2. Escalate to compliance
Your compliance team (or compliance officer, or if you are a smaller shop, whoever owns compliance) reviews the match. They compare the matched SDN entry's identifying details -- date of birth, nationality, address, aliases -- against your employee record. Most matches resolve as false positives at this stage.
3. Document the resolution
Whether the match is a true positive or a false positive, document the review. Record who reviewed it, when, what data points they compared, and what they concluded. This documentation is your evidence of a functioning compliance program.
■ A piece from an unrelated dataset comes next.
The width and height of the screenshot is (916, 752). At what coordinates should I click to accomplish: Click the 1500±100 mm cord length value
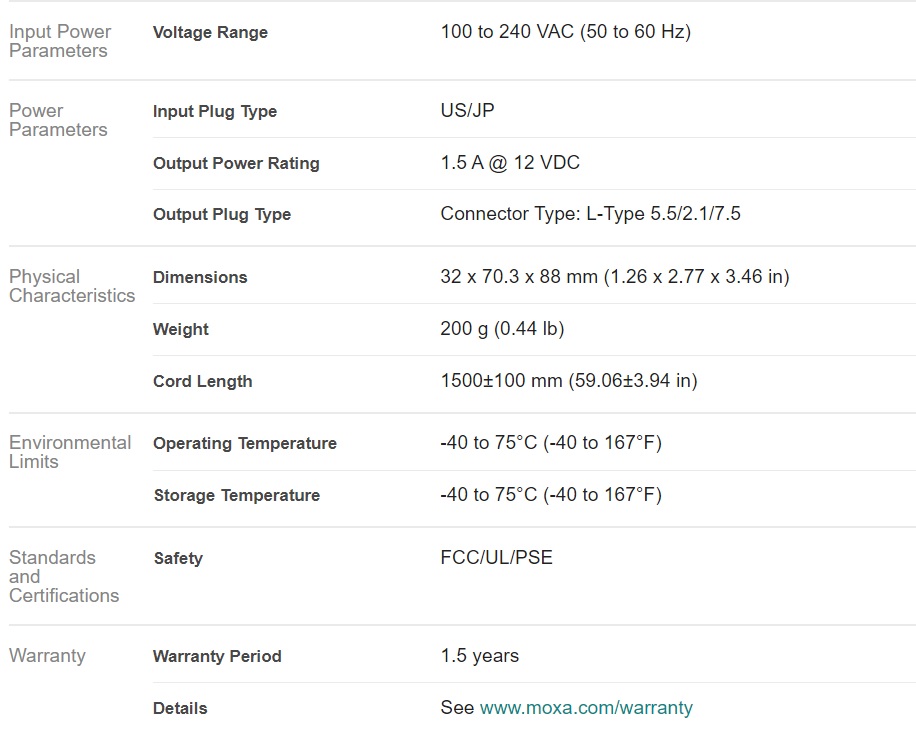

const resolveScreeningMatch = async (matchId, resolution) => {
const record = {
matchId,
resolvedBy: resolution.reviewerEmail,
resolvedAt: new Date().toISOString(),
determination: resolution.isTruePositive ? 'true_positive' : 'false_positive',
notes: resolution.notes,
sdnFieldsCompared: resolution.fieldsCompared, // e.g., ['dob', 'nationality', 'address']
};
await saveMatchResolution(record);
if (resolution.isTruePositive) {
await blockEmployee(resolution.employeeId);
await fileSuspiciousActivityReport(resolution);
await notifyLegalCounsel(resolution);
} else {
await releasePayment(resolution.employeeId, resolution.payPeriod);
}
};
4. True positive: block and report
If the match is confirmed, you must:
- Block the payment permanently. Do not release funds.
- File a Suspicious Activity Report (SAR) with FinCEN. You have 30 days from the date you determine the activity is suspicious.
- File a blocking report with OFAC within 10 business days if you have blocked property or funds.
- Notify legal counsel. A confirmed SDN match is a serious matter that may involve law enforcement coordination.
- Do not notify the sanctioned individual. Tipping off an SDN match is itself a violation.
5. False positive: release and whitelist
If your compliance team determines the match is a false positive, release the held payment and add the employee to an internal whitelist so the same false positive does not halt future pay runs. The whitelist should be re-reviewed periodically -- quarterly is standard practice.
Building an audit trail
Regulators do not just want to know that you screen. They want to see proof. Every screening event should produce a record that includes:
- The date and time of the screening
- The version of the SDN list used (the API returns this as
listVersion) - The names screened
- The threshold used
- The results (matches and clears)
- For matches: the resolution and who resolved it
The API's response already includes listVersion and screenedAt in every response. Store these alongside your payroll records. When an examiner asks "How do you verify your employees are not on the SDN list?", you hand them the screening log.
Cost and scaling
For a payroll company processing 10,000 employees across all clients, a nightly screen plus per-pay-run screens for biweekly payroll works out to roughly 40,000 screens per month. The Pro plan at $4.99/month covers 5,000 screens, and the Ultra plan at $29.99/month covers 25,000. For larger volumes, the Mega plan at $99.99/month includes 100,000 screens -- still a fraction of what enterprise compliance platforms charge.
Compare that to Dow Jones Risk & Compliance or LexisNexis, which start at $10,000/year and go up from there. For a payroll company that needs sanctions screening and nothing else, a purpose-built API at $30-100/month is the right tool.
Next steps
-
REST API:
POST /screenfor single names,POST /screen/batchfor up to 100 names per request athttps://ofac-screening-production.up.railway.app -
MCP server: Run
npx @easysolutions906/mcp-ofacfor conversational screening in Claude Desktop or Cursor -
Data freshness: Hit
/data-infoto verify the SDN list version and publish date before each pay run
Sanctions screening is not a feature you add after launch. It is a requirement before you process your first payment. The good news is that with a batch screening endpoint and a few lines of integration code, you can screen your entire payroll roster in seconds -- every single pay run, automatically, with a full audit trail.